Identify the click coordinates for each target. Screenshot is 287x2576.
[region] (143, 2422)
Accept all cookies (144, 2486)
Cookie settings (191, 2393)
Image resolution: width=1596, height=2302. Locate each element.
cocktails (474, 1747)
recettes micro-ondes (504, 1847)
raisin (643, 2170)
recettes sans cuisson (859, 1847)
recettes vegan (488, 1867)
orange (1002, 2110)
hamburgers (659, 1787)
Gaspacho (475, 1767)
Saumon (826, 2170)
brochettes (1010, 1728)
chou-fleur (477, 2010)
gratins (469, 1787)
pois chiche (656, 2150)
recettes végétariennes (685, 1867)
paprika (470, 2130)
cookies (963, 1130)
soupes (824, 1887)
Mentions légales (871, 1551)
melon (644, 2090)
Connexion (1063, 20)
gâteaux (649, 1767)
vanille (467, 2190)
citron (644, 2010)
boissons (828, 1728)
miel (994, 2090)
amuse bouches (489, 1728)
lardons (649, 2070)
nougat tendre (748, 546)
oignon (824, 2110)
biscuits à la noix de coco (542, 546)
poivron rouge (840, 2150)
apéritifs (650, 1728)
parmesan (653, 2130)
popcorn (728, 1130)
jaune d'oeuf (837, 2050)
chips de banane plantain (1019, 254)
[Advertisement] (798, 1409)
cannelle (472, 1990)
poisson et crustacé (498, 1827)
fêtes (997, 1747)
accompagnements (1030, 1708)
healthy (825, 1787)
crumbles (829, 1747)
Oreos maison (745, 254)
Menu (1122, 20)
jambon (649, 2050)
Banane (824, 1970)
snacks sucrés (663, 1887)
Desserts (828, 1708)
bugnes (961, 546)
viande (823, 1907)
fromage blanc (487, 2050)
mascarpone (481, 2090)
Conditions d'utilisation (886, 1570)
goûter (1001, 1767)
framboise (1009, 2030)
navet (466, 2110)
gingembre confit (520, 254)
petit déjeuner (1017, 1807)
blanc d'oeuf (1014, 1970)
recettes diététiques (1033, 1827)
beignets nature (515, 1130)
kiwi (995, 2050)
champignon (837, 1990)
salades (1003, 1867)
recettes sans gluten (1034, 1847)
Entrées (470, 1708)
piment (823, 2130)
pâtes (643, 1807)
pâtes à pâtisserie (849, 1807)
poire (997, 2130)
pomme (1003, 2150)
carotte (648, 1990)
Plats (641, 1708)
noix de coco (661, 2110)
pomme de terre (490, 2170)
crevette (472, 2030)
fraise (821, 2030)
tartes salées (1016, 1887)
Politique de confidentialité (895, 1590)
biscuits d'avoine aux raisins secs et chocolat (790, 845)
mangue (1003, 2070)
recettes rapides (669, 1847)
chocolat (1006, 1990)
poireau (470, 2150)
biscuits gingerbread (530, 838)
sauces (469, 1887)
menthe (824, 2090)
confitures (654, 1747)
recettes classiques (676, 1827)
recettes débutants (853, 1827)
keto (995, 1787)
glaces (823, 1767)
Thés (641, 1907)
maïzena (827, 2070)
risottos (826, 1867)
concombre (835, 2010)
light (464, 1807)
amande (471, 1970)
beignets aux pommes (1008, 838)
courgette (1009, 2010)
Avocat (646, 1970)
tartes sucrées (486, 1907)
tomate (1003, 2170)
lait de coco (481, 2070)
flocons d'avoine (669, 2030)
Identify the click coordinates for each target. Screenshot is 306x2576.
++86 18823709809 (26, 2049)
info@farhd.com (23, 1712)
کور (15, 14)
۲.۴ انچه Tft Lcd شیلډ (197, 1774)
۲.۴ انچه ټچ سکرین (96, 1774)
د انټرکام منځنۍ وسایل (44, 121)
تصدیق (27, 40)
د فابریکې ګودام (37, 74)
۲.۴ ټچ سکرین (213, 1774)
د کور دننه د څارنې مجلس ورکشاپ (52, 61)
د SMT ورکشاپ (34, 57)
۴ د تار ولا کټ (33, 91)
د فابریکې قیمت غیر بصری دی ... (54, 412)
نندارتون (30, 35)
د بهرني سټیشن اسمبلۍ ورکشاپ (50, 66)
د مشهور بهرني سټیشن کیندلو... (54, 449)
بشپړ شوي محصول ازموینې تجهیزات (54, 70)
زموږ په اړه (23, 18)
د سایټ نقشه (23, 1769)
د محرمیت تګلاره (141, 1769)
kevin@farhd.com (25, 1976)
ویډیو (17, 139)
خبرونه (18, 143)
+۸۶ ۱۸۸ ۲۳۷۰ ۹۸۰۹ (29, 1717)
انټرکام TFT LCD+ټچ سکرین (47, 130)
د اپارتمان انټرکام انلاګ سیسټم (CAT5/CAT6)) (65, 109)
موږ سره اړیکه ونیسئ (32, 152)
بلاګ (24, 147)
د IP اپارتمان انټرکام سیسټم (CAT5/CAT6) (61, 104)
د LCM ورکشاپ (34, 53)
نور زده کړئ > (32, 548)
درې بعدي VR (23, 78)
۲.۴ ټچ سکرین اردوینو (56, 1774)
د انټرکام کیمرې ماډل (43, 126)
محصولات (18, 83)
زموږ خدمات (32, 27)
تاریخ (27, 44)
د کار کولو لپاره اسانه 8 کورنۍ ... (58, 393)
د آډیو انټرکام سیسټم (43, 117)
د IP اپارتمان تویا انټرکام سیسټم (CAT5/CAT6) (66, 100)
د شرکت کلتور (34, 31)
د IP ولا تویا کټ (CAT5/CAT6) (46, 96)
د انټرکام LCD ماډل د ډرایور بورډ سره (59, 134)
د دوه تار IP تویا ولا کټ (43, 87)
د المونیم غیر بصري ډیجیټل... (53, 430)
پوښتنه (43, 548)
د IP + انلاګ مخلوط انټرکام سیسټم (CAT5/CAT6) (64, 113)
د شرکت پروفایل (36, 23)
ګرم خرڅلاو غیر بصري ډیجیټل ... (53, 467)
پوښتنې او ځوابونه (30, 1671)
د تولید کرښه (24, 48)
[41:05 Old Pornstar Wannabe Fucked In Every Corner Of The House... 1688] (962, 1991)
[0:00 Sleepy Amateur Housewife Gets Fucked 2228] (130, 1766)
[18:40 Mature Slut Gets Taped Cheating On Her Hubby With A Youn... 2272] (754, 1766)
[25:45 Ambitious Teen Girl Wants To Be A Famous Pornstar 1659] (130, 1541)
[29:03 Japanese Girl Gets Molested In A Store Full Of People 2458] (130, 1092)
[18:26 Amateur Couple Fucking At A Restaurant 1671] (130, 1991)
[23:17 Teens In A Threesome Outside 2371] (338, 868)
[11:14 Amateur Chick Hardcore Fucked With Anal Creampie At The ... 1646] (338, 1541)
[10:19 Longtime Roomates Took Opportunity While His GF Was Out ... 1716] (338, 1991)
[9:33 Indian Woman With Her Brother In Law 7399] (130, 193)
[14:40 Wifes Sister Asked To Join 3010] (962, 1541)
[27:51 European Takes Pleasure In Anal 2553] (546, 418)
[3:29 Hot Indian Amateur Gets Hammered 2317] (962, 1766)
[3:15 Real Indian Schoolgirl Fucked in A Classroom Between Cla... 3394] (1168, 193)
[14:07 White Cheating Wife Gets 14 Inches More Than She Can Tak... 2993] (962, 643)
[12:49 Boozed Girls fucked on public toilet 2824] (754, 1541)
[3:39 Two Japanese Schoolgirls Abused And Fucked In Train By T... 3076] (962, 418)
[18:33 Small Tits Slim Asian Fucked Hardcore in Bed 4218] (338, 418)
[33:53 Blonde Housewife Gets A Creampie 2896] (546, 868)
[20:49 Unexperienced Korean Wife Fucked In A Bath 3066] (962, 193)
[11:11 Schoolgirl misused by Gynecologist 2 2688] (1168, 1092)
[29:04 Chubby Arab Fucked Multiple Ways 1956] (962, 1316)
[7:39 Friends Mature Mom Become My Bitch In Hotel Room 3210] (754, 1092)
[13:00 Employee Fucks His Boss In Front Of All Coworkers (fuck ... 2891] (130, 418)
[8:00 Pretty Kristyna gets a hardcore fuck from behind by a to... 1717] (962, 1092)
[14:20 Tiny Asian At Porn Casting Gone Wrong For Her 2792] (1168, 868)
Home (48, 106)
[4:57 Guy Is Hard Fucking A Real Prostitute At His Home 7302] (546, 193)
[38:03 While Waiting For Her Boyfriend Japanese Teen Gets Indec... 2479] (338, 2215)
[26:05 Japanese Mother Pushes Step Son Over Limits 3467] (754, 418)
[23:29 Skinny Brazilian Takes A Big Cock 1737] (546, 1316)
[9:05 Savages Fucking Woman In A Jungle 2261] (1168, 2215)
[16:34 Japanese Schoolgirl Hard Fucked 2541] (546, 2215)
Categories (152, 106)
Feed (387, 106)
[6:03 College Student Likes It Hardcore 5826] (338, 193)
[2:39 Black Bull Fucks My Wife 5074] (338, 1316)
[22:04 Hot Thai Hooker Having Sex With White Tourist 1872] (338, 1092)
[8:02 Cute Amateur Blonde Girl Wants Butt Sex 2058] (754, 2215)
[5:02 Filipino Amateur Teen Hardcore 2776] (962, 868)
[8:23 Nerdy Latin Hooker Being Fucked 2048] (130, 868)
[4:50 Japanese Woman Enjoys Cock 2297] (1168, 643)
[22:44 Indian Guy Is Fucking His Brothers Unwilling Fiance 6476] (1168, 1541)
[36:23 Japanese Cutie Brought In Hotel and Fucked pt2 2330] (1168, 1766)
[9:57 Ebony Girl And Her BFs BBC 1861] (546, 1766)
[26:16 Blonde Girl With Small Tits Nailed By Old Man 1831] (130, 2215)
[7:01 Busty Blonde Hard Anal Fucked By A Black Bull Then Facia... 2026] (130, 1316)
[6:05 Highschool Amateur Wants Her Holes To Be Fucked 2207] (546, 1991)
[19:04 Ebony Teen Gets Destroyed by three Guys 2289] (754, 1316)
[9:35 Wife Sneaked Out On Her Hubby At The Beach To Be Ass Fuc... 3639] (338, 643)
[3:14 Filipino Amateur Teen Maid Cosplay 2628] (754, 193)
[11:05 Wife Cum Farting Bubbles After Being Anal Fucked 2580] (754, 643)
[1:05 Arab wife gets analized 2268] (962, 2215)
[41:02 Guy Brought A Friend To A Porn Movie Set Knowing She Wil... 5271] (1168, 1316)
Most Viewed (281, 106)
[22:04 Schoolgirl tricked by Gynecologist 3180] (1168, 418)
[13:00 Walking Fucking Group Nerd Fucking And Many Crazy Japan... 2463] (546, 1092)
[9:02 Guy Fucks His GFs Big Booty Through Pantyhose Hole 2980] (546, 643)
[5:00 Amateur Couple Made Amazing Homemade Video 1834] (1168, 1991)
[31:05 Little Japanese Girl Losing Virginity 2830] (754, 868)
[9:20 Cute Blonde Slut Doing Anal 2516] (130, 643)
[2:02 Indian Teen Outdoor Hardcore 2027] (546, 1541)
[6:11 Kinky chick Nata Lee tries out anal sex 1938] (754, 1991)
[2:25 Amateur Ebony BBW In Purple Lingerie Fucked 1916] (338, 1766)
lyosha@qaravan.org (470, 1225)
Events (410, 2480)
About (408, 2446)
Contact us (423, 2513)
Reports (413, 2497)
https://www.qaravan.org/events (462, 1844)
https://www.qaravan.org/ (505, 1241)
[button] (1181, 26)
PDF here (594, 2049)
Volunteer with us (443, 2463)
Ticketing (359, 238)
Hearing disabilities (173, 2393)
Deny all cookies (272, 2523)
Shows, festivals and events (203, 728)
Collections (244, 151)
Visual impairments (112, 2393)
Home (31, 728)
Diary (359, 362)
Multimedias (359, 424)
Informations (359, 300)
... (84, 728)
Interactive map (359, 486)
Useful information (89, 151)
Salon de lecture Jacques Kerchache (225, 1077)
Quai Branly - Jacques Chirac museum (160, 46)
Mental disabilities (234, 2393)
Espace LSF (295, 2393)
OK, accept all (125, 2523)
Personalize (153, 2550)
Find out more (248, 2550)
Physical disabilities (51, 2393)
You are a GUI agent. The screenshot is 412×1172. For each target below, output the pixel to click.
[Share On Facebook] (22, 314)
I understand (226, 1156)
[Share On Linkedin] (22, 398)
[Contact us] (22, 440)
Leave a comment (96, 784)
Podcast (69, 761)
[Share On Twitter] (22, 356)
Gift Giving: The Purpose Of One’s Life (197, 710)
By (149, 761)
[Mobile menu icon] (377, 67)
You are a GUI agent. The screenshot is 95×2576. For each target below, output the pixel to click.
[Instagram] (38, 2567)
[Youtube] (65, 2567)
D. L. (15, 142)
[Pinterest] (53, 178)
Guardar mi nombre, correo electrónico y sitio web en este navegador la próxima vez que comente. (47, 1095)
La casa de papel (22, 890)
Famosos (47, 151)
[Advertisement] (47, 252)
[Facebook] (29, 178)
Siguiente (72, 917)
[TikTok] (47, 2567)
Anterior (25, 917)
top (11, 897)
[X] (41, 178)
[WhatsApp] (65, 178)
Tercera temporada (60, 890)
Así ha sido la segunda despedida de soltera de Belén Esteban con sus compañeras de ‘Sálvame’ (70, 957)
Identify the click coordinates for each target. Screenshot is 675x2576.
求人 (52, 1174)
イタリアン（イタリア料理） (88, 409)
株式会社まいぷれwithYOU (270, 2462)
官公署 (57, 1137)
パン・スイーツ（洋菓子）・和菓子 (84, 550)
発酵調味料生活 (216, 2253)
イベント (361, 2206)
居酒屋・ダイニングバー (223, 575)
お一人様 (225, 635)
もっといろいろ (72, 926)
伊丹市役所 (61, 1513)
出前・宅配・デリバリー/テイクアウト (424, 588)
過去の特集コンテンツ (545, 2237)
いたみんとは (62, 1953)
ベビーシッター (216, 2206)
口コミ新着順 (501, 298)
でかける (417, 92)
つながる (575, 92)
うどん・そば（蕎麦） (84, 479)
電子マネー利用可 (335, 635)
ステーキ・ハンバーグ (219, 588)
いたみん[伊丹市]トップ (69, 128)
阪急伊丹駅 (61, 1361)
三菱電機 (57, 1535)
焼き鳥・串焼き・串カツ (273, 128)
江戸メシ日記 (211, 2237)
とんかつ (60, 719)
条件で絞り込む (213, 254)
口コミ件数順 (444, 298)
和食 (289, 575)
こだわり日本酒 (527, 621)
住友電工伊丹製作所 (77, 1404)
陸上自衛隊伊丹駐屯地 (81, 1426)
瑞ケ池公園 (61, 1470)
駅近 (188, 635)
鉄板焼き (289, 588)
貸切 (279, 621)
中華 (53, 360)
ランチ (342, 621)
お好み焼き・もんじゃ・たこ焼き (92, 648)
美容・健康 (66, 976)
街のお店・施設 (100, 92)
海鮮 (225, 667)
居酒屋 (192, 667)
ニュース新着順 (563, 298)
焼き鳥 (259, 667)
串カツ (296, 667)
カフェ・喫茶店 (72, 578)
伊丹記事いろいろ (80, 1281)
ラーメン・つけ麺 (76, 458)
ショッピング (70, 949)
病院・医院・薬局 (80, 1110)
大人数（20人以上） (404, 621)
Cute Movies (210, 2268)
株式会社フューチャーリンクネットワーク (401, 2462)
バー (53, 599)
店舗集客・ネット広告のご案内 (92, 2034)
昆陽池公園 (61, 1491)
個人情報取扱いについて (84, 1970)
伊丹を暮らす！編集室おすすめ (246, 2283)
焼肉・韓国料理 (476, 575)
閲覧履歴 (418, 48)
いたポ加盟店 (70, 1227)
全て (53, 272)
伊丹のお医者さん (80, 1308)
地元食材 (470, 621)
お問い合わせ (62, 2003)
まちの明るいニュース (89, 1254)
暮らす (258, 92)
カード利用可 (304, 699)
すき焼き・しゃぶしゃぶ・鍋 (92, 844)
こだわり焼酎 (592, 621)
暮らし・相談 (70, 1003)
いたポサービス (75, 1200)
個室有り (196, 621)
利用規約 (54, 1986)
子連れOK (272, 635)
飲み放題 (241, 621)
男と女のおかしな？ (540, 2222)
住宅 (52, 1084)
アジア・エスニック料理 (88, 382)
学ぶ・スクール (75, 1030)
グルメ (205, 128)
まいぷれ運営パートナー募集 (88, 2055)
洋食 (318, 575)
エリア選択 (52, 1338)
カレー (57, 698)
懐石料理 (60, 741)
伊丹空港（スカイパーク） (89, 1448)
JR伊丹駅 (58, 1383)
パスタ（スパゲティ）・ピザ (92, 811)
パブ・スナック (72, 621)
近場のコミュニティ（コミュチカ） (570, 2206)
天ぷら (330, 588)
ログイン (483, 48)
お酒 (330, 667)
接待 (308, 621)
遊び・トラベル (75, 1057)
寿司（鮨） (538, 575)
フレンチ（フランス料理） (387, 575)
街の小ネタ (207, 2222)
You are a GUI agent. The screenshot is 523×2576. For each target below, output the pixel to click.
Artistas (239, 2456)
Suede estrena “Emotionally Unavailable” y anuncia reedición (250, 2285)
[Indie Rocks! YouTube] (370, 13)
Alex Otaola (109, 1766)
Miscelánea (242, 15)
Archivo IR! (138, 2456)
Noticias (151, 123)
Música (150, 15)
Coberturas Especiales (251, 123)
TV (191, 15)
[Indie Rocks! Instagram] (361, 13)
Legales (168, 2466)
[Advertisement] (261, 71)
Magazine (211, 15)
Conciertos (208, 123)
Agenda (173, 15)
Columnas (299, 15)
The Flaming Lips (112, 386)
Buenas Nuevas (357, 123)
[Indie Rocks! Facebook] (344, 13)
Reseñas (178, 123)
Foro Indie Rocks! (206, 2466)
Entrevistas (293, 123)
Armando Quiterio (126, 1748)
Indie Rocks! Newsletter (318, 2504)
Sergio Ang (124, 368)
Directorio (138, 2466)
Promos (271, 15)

========================

PROBLEM DESCRIPTION:
Which lines above run from the one containing "د تولید کرښه (24, 48)" down to the one containing "[3:39 Two Japanese"? Repeat exactly those, both ends included, and nothing else.

OUTPUT OF THE TASK:
د تولید کرښه (24, 48)
[41:05 Old Pornstar Wannabe Fucked In Every Corner Of The House... 1688] (962, 1991)
[0:00 Sleepy Amateur Housewife Gets Fucked 2228] (130, 1766)
[18:40 Mature Slut Gets Taped Cheating On Her Hubby With A Youn... 2272] (754, 1766)
[25:45 Ambitious Teen Girl Wants To Be A Famous Pornstar 1659] (130, 1541)
[29:03 Japanese Girl Gets Molested In A Store Full Of People 2458] (130, 1092)
[18:26 Amateur Couple Fucking At A Restaurant 1671] (130, 1991)
[23:17 Teens In A Threesome Outside 2371] (338, 868)
[11:14 Amateur Chick Hardcore Fucked With Anal Creampie At The ... 1646] (338, 1541)
[10:19 Longtime Roomates Took Opportunity While His GF Was Out ... 1716] (338, 1991)
[9:33 Indian Woman With Her Brother In Law 7399] (130, 193)
[14:40 Wifes Sister Asked To Join 3010] (962, 1541)
[27:51 European Takes Pleasure In Anal 2553] (546, 418)
[3:29 Hot Indian Amateur Gets Hammered 2317] (962, 1766)
[3:15 Real Indian Schoolgirl Fucked in A Classroom Between Cla... 3394] (1168, 193)
[14:07 White Cheating Wife Gets 14 Inches More Than She Can Tak... 2993] (962, 643)
[12:49 Boozed Girls fucked on public toilet 2824] (754, 1541)
[3:39 Two Japanese Schoolgirls Abused And Fucked In Train By T... 3076] (962, 418)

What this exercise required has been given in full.